Source passage:
· · · · · · ·

Sustainability used to be an afterthought, the feel-good cherry on top of your marketing. However, with the proliferation of natural disasters and end-of-the-world headlines over recent years it’s quickly rising up the agenda for everyone. In the corporate world, this is reflected by sustainability increasingly being imbedded in business operations and by companies reporting on their impact across entire value chains. It’s safe to say that sustainability is no longer an afterthought.
While everyone is paying more lip service to the subject, the quality of communications has not followed suit. Sustainability is still communicated by corporates in a way that is ineffective and turning all audiences off, whether it’s customers, suppliers or consumers. Now, in this most critical decade, there is no time for ineffective language.
Brands succeed when they occupy a unique and differentiated position in the mind. If your sustainability communications sound like everyone else’s, you are harming your brand and disengaging your audiences. But as we said before, your audiences want to hear what you have to say about sustainability – we hear from clients all the time that questions on this subject matter are pouring in at exponential rates, year after year. Don’t make it hard for them. Deliver clear and captivating messages your audiences are looking for by avoiding mistakes and following these evidence-based principles from our research.

· · · · · · ·

Work to complete:
a) Answer these from the passage on sustainability communications:
(i) What does the passage say sustainability used to be?
(ii) Which three audiences does it say are being turned off?
(iii) When do brands succeed, according to the passage?
b) Carry the passage on sustainability communications forward from its final sentence.

Supplied data:
· · · · · · ·

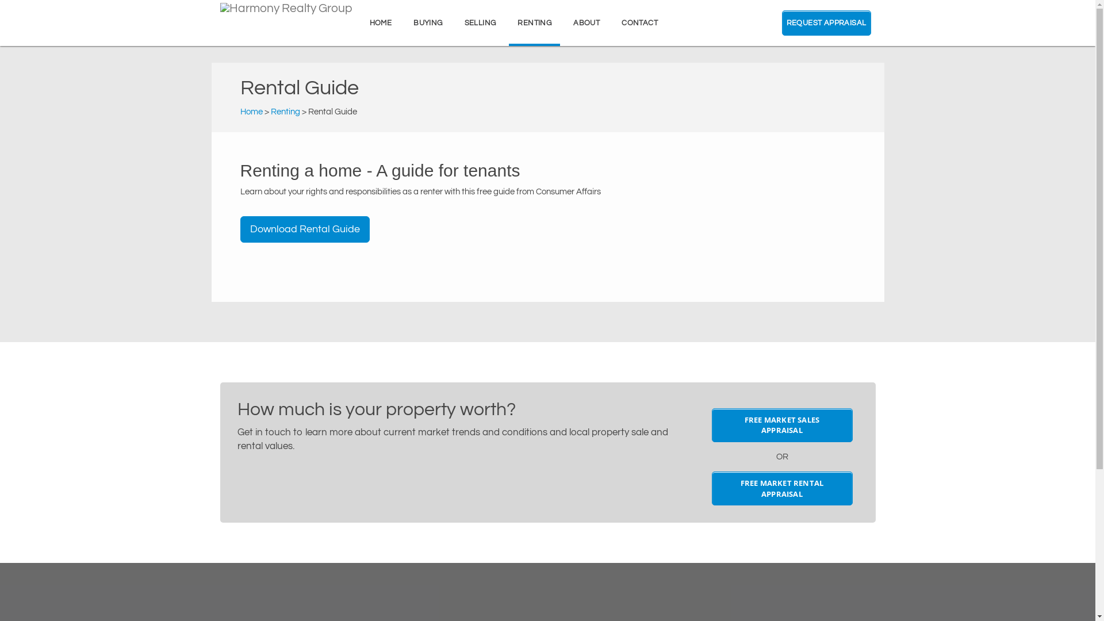  What do you see at coordinates (427, 22) in the screenshot?
I see `'BUYING'` at bounding box center [427, 22].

· · · · · · ·

Answers to the exercises:
a)
(i) An afterthought, the feel-good cherry on top of marketing.
(ii) Customers, suppliers and consumers.
(iii) When they occupy a unique and differentiated position in the mind.

b)
After analysing Forbes 50 Most Valuable Brands’ sustainability webpages with word processing tools, Radley Yeldar has identified 8 clusters of clichés that represent the most common culprits of Stock Sustainability:
- We are committed
- The future: a better tomorrow, sustainable future, future generations
- The planet: protect the planet, help the planet, people and the planet
- Biggest challenge: urgent issue, world’s biggest challenge
- Our journey: our climate journey, sustainability journey
- Together we can: in this together, work together
- Building a better: creating a better, shaping a better
- Good for business: win all around, improves business
98% of the brands fell prey to at least one cliché and on average, they used four out of the eight clichés. By themselves, any one of these words or phrases would be fine – we’re guilty of using some of these ourselves. But overusing and stringing them together results in a buzzword salad that tastes a lot like Stock Sustainability. Worryingly, if the world’s most well-resourced brands are adopting this language, they naturally set a bad precedent for all corporates.
But we can put an end to it.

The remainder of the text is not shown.